WTF is it with those dam roof scoops??? BLERGH....


----------



## MichaelG (Feb 21, 2002)

That is one DECENT game !!!  

Racing the 4X4 Trucks like the Escalade and powersliding them is MAJORLY addictive though ! ha ha 

Michael


----------



## skylineGTR_Guy (Mar 23, 2004)

Yeah how do you get the GTR? I've been trying for ages and the only cheat I find doesnt unlock it in the story mode.....


----------



## skymania (May 28, 2004)

I didn't actually know you could get a GTR!


----------



## Bert (Dec 29, 2002)

http://img84.exs.cx/img84/5250/verdens_styggeste_nfsu2_bil.jpg

a small experiment, trying to make the ugliest combination of car and modifications in nfsu2. 

edit: an r34 without any bodykit mods, simply because every bodykit style is outrageous laxpower-ish..

http://img132.exs.cx/img132/4120/r34clean12wk.png
http://img64.exs.cx/img64/9520/r34clean20gh.png
http://img64.exs.cx/img64/2900/r34clean39vs.png


----------



## jj-japcar (Nov 22, 2004)

looks pretty good to me


----------



## hoodedreeper (Oct 16, 2004)

you have to win a URL race in Stage 5 to unlock the Skyline.


----------



## skymania (May 28, 2004)

crap


----------



## SkyJawa (Apr 28, 2004)

hoodedreeper said:


> you have to win a URL race in Stage 5 to unlock the Skyline.


I got the GTR stage 3/4.....................


----------



## hoodedreeper (Oct 16, 2004)

strange....ahwell....

I need help....i've got 100% parts unlocked and 100% completion in Stage 5,but the Wide Arch is still locked,any one know how/where i can unlock it?


----------



## Bert (Dec 29, 2002)

hoodedreeper said:


> strange....ahwell....
> 
> I need help....i've got 100% parts unlocked and 100% completion in Stage 5,but the Wide Arch is still locked,any one know how/where i can unlock it?


i think you can only use the in the main menu option "customize", i dont think you can buy them in the story mode.

they look quite lax-power anyways


----------



## Sneezy (May 3, 2004)

just download a save game 
i know i did


----------



## The Red Racer (May 21, 2004)

I bought the game myself, and came REALLY close to beating the game when my file somehow got deleted...  

Anyhoo, from what I've learned, there are NO, I repeat: NO cheats that'll work on the console versions.
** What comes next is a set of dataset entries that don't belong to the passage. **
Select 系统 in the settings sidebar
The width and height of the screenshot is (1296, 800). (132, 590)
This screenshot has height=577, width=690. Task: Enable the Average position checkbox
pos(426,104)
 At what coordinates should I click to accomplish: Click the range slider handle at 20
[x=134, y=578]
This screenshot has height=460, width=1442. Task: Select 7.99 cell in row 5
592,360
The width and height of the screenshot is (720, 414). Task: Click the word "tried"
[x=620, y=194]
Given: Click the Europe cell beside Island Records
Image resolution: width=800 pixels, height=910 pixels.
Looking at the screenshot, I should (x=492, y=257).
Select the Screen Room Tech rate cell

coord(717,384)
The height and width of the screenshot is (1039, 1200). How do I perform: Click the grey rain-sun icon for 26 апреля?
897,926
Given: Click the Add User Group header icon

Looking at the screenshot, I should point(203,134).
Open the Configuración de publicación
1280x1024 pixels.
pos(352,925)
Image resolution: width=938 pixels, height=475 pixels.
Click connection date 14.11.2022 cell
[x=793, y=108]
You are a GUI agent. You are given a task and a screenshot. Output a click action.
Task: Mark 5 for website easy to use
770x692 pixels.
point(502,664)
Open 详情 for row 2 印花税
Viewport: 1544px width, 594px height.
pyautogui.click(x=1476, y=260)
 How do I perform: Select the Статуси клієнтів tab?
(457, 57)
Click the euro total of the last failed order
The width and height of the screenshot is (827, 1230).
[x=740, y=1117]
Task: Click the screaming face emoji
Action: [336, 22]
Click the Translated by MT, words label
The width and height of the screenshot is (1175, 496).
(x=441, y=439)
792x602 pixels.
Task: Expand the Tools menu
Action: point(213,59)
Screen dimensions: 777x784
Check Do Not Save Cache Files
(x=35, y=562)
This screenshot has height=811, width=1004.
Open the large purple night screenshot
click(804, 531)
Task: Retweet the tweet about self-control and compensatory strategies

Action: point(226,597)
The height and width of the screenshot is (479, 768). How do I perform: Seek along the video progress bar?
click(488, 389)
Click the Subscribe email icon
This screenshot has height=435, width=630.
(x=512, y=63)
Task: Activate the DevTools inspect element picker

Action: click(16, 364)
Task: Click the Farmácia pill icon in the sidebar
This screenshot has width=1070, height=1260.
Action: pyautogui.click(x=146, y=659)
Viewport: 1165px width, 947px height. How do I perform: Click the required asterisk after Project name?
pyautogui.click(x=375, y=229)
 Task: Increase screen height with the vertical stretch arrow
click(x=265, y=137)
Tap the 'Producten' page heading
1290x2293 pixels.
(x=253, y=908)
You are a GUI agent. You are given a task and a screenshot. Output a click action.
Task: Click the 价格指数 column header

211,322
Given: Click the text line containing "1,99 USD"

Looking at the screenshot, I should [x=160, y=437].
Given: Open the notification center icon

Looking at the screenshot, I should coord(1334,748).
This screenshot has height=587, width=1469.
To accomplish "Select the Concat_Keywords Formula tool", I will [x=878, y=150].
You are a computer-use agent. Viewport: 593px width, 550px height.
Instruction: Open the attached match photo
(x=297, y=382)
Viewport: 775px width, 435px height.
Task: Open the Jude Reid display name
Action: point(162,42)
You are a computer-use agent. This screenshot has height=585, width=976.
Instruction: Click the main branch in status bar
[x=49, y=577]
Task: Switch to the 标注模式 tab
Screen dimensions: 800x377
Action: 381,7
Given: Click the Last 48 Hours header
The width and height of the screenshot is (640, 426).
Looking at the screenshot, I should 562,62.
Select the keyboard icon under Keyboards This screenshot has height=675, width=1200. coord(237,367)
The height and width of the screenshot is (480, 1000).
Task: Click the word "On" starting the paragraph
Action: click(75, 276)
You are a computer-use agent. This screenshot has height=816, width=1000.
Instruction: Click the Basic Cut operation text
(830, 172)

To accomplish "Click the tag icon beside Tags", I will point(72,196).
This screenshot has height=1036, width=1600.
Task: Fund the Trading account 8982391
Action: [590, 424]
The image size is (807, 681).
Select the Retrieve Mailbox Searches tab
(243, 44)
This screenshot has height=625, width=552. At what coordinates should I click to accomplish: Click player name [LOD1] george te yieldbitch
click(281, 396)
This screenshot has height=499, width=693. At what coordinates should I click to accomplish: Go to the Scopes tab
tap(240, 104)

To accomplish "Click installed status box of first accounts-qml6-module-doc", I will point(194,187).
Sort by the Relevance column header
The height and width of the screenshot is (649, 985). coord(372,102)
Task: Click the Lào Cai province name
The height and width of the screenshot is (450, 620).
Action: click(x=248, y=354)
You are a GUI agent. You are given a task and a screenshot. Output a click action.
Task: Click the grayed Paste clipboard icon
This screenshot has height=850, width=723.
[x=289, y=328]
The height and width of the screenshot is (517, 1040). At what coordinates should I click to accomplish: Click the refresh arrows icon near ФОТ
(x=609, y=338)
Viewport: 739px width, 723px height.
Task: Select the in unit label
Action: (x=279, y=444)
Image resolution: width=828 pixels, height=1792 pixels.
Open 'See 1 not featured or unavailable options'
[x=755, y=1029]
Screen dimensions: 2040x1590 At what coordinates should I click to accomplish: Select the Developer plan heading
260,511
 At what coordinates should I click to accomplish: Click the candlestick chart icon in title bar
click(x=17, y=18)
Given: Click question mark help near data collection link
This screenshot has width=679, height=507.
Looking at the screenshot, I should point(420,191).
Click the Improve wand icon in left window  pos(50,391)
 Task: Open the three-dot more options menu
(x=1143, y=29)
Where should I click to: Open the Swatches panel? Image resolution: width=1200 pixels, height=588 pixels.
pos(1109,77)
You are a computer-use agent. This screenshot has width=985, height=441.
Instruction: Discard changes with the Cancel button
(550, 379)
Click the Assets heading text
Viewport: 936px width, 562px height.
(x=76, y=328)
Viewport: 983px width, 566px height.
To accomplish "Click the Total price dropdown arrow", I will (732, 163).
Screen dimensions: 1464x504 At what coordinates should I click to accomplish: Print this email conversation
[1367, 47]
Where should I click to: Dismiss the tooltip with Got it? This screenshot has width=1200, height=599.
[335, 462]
I've tried all of them for Gamecube; all of hem were bullpoo.

Here's a bunch of tips/tricks I've found in the game:

The Skyline's unlocked after you beat a URL race in stage 5, and it comes after you unlock I believe either the WRX or the Evo 8...I forget which.

For those of yo with Hydro troubles; try this: make your car hit a wall; while the car is still touching the wall, start using your hydros. With some patience and luck, your car will bounce. This can be done WITHOUT level 3 hydros!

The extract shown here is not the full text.